In einer Welt in der Mäuse eher kriegerische Anglizismen oder völlig kryptische Zahlengebilde als Namen tragen, zaubert Apple mit der Magic Mouse ein neues Beispiel bester Markenführung aus dem Ärmel, der sicher schwarz ist und oben in einem Rollkraken endet. Dem von Steve Jobs.
Volltreffer. Die Bedienung ist magisch, weil man die Maus, wie schon die Trackpads der MacBook und MacBook Pro nur noch zärtlich streichelt. Und nicht da, wo die Maus es möchte, sondern überall, wo der Nutzer dies angenehm findet. Apple schafft es immer wieder, der Beschäftigung mit deren Technik etwas Mirakulöses zu geben. Wie kann man es sich sonst erklären, dass Besitzer von MacBooks trotz perfekter Trackpads, jetzt noch eine Magic Mouse für fast 70 Euro kaufen (für jeden Konsorten).

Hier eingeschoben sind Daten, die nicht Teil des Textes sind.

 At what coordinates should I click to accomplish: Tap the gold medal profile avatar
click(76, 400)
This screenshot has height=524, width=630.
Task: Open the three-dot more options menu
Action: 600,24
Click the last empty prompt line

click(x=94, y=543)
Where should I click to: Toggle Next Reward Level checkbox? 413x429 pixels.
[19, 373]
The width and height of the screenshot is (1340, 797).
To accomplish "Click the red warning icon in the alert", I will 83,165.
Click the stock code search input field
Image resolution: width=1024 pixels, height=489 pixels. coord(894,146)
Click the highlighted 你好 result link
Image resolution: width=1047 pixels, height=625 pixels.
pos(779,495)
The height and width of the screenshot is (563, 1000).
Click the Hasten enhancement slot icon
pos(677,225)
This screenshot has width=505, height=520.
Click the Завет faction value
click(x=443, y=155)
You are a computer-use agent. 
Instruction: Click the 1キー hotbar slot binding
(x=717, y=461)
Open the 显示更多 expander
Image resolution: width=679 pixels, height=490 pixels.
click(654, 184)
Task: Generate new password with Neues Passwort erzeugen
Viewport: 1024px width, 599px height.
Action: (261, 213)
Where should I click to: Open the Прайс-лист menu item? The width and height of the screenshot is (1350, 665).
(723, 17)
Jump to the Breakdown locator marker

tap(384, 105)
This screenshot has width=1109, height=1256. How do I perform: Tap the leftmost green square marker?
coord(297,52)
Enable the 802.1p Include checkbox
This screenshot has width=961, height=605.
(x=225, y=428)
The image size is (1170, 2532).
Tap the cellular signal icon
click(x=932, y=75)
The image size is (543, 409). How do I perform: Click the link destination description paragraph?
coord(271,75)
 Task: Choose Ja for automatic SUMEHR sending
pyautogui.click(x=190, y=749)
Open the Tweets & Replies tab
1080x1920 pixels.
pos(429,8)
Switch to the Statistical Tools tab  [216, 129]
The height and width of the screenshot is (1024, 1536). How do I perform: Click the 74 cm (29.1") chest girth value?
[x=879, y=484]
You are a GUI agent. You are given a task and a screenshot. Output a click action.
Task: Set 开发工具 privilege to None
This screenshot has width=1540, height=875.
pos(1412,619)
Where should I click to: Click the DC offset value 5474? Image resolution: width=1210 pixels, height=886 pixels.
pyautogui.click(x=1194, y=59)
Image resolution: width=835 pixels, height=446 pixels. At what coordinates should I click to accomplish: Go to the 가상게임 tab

Ach ja, eine Erklärung gibt es noch. Hat man bisher versucht, Mäuse vom Tisch zu verbannen, weil sie verkabelt oder nur grenzwertig attraktiv waren, ist diese Maus auch noch magisch schön. Geliefert wird die Magie in einer kleinen Vitrine, die diese Magie auch noch wie ein juweles Kleinod präsentiert.
Es gibt Kunden, die verdrehen die Augen, wenn man mit Marketingbeispielen von Apple argumentiert. Wir Konsorten können nur jedem raten, sich alles ganz genau anzuschauen, was Apple in den letzten Jahren gemacht hat. Es gibt viel zu lernen.
Die Maus kam am Freitag, hat uns das Wochenende verzückt und wird ab Montag – heute – unsere Arbeit ästhetisieren und ihr taktile Höhepunkte verleihen. Sie werden heute wahrscheinlich einfach nur arbeiten. Oder?